The whole listing, except its pictures, is to be repeated exactly.

____________________

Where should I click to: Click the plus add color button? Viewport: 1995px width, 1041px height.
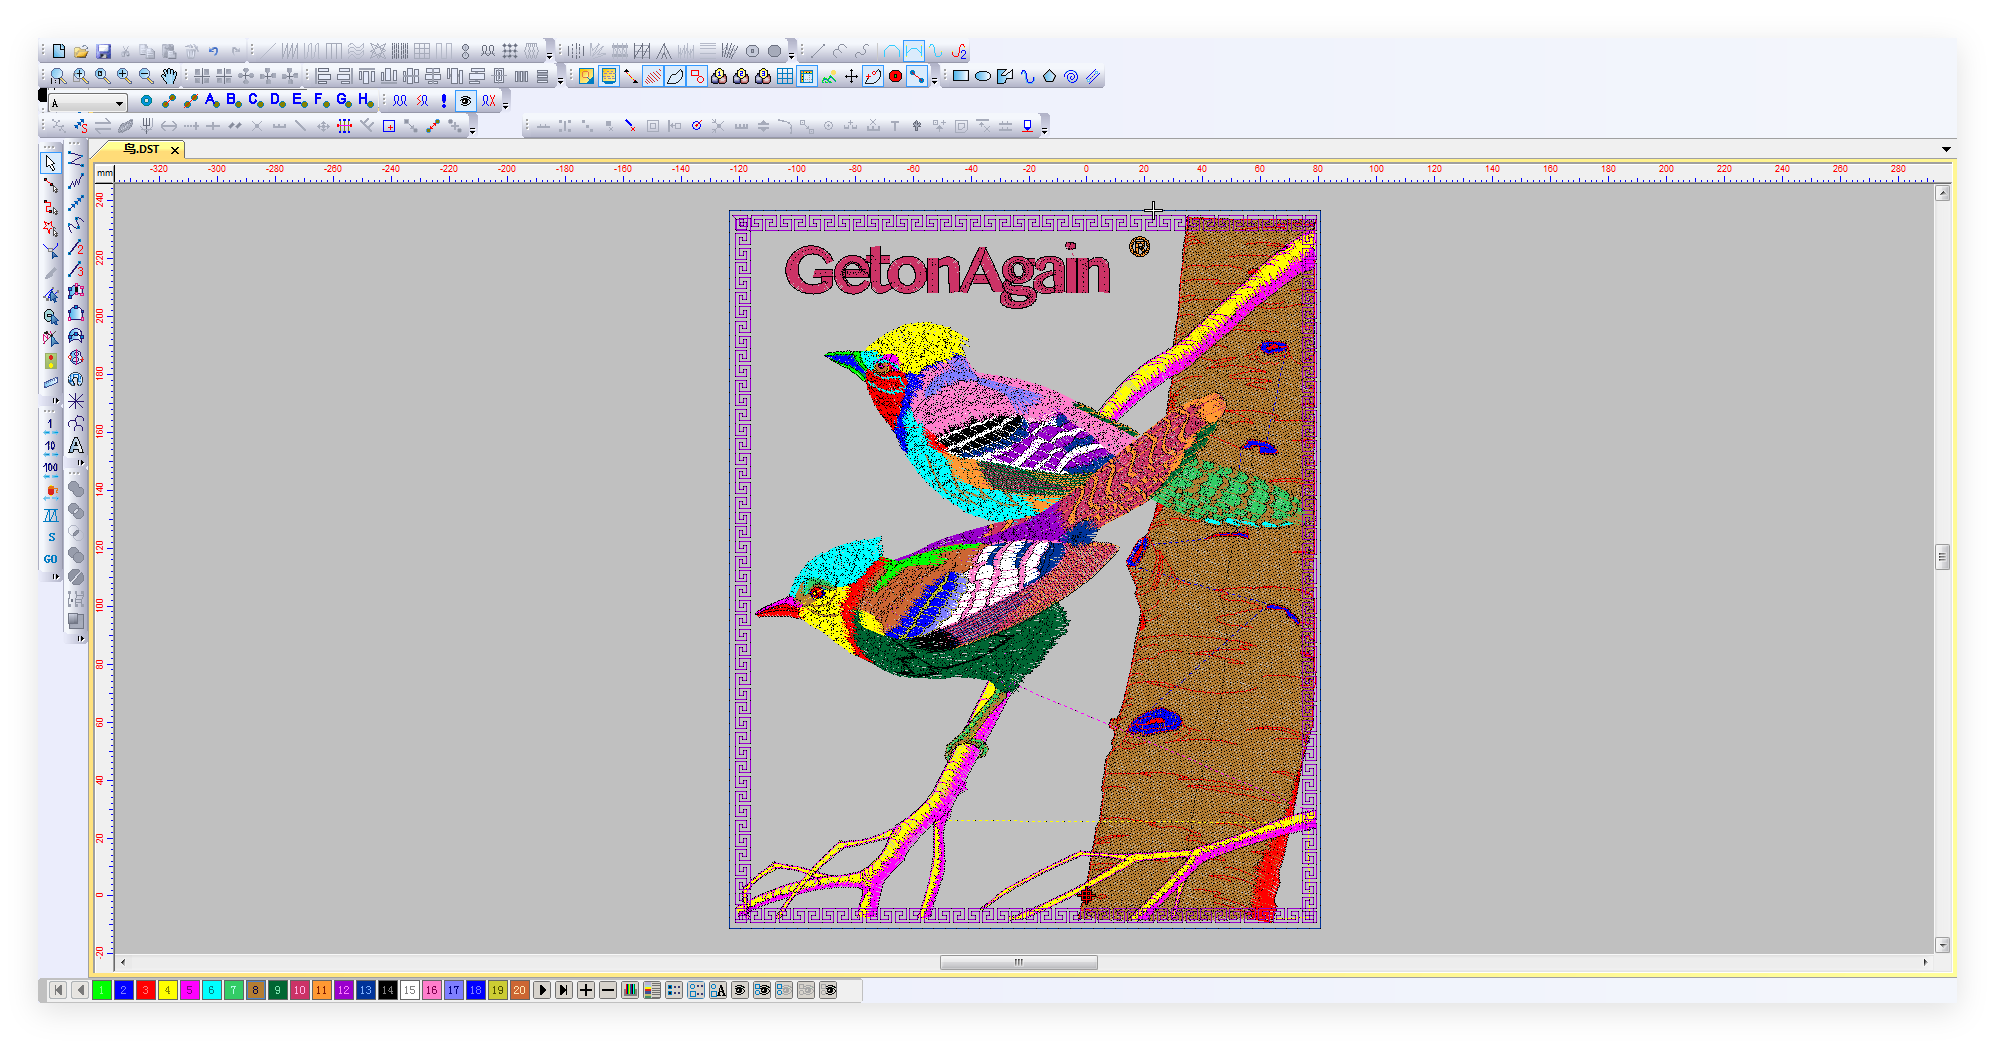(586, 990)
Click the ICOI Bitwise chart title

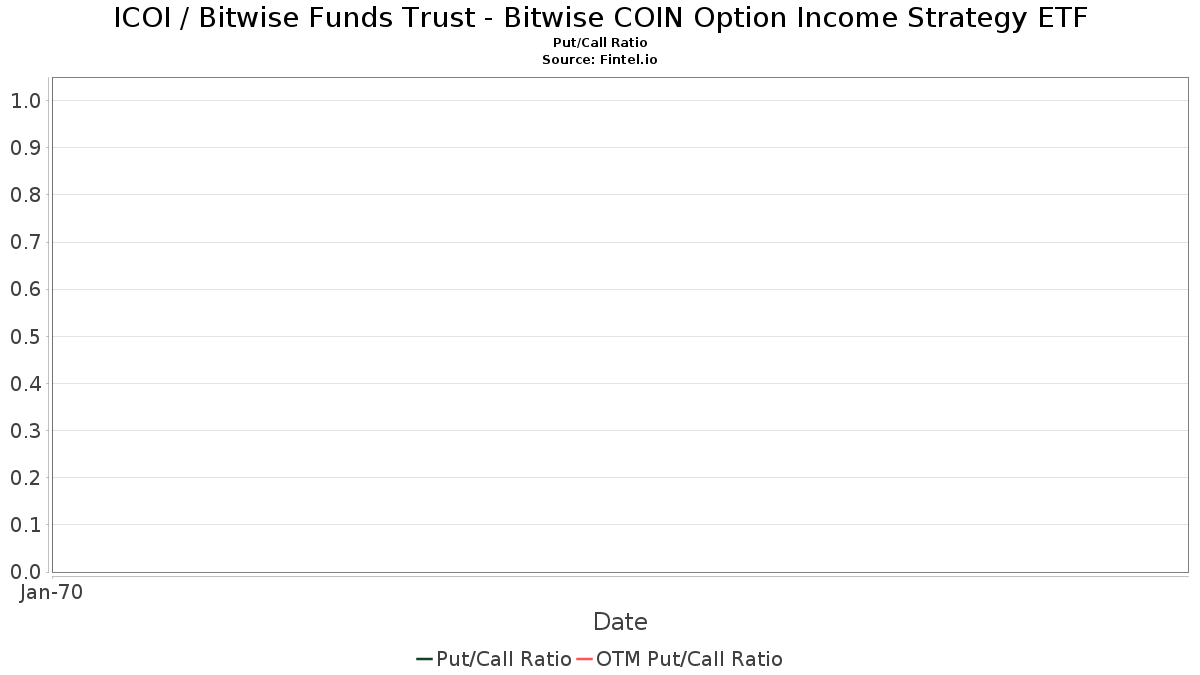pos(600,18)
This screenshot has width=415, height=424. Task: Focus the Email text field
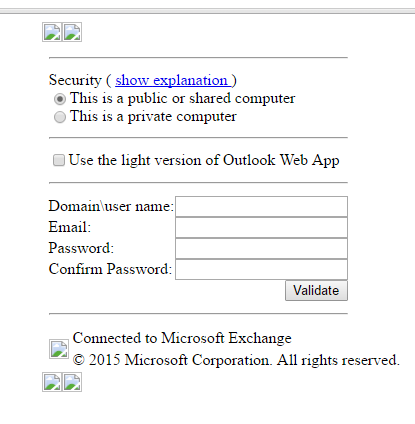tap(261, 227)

____________________

## [TASK ANSWER]
Where should I click to: Click the plus add color button? Viewport: 1995px width, 1041px height.
(586, 990)
Click the ICOI Bitwise chart title

pos(600,18)
This screenshot has width=415, height=424. Task: Focus the Email text field
tap(261, 227)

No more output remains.